----- RECORDS SUPPLIED

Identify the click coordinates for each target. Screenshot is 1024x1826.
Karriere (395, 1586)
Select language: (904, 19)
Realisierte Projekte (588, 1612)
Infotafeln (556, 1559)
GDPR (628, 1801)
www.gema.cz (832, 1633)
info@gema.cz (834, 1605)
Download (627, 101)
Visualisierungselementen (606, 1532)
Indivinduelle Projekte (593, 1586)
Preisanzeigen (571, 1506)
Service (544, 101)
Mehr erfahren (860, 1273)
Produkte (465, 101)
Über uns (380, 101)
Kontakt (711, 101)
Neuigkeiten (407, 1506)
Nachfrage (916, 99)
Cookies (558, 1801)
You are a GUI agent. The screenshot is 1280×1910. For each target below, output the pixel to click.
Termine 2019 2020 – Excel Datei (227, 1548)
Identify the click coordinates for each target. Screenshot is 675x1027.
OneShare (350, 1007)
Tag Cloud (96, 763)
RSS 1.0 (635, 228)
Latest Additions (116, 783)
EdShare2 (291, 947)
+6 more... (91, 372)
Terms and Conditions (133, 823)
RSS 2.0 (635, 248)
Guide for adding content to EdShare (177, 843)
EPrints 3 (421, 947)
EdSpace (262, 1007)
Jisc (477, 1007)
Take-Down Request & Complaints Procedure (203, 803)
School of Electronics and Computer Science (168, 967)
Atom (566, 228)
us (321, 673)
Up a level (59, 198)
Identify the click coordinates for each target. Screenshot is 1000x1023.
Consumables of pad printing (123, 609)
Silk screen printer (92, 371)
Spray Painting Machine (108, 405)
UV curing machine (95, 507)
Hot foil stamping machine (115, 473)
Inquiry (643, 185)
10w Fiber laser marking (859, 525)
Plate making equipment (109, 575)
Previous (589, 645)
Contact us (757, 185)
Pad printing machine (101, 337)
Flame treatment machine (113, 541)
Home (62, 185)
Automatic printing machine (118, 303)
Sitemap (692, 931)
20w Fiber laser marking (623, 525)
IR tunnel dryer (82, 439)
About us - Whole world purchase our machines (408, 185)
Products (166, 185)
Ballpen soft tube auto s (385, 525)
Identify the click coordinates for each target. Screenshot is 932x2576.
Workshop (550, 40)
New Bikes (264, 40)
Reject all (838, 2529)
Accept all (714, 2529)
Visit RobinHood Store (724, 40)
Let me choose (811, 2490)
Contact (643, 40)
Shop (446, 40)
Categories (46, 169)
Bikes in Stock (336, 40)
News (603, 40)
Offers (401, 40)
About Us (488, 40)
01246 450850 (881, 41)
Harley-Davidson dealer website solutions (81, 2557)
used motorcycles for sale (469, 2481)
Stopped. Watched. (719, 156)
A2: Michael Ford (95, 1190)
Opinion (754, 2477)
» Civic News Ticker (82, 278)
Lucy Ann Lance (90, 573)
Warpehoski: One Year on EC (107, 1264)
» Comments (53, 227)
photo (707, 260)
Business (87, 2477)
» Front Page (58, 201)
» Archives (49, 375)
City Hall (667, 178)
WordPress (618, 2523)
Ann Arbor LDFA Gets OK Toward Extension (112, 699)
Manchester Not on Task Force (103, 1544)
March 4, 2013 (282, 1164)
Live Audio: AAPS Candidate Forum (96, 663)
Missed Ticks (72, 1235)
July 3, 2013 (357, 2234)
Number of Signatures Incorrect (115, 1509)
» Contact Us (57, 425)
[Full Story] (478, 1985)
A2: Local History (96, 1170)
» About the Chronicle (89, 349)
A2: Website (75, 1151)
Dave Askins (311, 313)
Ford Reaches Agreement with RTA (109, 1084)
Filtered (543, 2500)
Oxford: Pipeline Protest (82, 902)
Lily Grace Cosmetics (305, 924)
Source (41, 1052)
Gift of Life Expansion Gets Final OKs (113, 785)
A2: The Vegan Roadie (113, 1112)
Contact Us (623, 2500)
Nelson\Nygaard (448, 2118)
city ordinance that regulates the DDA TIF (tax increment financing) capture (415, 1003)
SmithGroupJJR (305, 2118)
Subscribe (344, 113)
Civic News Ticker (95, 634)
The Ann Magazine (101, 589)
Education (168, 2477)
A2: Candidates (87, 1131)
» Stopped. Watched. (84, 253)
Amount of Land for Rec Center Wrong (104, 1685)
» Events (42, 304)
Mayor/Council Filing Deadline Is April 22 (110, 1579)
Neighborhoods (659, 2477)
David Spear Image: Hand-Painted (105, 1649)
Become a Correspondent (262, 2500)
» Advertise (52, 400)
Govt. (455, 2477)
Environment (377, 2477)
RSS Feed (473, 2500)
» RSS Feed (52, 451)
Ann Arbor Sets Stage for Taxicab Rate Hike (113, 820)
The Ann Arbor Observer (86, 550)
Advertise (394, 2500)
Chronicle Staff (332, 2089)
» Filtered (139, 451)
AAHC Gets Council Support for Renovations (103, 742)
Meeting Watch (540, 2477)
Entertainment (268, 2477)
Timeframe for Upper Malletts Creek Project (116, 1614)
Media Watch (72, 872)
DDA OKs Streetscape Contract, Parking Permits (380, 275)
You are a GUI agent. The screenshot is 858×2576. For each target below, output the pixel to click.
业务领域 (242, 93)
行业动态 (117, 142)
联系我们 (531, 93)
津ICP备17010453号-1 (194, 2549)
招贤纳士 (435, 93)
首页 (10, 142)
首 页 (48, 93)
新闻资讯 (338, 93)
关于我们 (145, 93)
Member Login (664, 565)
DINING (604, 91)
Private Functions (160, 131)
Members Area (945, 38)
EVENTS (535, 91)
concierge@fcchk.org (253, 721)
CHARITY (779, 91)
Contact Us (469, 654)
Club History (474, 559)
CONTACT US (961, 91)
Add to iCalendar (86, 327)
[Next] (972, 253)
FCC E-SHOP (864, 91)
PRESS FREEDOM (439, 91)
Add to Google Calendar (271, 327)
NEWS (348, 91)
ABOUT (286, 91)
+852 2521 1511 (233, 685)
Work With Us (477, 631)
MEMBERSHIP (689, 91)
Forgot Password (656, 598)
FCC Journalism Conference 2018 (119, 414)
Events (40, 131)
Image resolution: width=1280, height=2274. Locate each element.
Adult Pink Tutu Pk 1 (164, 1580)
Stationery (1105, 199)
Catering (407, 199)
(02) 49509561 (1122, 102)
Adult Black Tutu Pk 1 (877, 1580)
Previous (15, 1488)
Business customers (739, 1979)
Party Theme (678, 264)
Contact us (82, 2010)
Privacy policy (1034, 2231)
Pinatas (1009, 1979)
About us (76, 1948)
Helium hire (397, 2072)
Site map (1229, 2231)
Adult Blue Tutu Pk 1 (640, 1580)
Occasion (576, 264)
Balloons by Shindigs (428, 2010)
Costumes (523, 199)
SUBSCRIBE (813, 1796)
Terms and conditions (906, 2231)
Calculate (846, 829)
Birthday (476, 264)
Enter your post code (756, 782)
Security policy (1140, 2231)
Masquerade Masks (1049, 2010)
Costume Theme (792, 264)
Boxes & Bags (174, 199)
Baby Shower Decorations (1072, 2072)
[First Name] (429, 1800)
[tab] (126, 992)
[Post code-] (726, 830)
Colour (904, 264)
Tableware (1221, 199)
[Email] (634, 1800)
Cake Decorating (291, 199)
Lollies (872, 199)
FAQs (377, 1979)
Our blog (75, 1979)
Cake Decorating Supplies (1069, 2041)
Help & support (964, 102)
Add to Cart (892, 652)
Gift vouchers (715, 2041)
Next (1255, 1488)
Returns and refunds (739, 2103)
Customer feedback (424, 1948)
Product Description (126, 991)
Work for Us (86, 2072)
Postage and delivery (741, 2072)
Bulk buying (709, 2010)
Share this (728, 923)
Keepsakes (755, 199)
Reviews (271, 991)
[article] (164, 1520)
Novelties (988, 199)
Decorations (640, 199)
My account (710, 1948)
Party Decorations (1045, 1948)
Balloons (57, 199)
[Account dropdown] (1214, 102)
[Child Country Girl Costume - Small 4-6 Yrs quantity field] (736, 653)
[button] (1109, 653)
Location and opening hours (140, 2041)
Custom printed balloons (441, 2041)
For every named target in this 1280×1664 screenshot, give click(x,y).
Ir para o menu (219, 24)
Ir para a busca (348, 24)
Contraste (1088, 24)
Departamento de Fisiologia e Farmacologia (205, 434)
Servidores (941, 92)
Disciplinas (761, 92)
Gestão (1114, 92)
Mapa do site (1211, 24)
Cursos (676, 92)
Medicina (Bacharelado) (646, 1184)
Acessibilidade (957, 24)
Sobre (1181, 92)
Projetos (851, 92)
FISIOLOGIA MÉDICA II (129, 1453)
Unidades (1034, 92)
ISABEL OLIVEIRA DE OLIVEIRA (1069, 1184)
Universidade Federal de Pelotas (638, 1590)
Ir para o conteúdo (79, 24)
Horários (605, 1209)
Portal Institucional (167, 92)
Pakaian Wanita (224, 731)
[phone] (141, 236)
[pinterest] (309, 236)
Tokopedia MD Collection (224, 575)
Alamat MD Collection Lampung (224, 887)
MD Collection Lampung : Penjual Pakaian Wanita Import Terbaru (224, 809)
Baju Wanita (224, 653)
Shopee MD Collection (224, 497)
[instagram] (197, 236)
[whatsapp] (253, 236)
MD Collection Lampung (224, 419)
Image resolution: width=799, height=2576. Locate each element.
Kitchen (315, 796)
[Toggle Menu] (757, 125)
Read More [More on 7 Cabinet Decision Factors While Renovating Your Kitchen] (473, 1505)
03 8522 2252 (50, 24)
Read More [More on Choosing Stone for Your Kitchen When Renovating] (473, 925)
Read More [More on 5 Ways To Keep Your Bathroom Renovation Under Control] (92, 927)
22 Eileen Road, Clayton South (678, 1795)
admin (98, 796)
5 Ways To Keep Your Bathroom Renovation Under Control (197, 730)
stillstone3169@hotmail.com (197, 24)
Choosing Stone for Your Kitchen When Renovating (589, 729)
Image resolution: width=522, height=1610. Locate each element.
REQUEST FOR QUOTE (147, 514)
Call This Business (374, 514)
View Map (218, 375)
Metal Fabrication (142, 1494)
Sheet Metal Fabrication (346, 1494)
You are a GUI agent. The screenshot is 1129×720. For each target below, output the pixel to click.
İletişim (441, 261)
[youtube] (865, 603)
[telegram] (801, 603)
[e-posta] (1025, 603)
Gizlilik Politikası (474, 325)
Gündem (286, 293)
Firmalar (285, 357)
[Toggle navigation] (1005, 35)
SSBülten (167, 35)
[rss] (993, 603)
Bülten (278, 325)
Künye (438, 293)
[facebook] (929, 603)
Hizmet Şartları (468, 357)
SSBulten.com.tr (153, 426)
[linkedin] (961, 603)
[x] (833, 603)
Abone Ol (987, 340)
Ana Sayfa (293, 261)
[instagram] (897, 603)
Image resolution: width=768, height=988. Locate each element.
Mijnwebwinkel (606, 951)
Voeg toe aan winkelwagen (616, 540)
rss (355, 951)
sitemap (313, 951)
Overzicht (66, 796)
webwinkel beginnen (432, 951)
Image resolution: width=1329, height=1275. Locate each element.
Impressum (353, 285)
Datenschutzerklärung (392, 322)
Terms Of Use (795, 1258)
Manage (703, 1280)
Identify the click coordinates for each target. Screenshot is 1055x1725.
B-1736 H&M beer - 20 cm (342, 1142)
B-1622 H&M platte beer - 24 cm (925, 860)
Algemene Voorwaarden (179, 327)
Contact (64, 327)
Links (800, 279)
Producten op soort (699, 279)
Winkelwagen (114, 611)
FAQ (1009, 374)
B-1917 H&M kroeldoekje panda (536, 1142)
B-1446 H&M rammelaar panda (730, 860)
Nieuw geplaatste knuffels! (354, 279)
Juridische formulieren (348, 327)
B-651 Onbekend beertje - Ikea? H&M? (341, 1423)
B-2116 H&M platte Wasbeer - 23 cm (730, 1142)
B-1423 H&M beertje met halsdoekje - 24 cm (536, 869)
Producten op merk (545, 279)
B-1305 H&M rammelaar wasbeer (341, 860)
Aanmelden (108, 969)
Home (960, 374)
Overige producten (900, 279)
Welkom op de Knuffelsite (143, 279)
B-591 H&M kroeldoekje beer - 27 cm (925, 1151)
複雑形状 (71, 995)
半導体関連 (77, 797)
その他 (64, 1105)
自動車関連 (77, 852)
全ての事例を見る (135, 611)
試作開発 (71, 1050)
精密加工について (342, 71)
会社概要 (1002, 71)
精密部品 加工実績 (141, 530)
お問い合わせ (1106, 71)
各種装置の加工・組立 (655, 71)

----------

Pull out every line of the data above that contains the string "laser". Case counts, so match only that exact capitalization.

SOLUTION TO THIS EXERCISE:
10w Fiber laser marking (859, 525)
20w Fiber laser marking (623, 525)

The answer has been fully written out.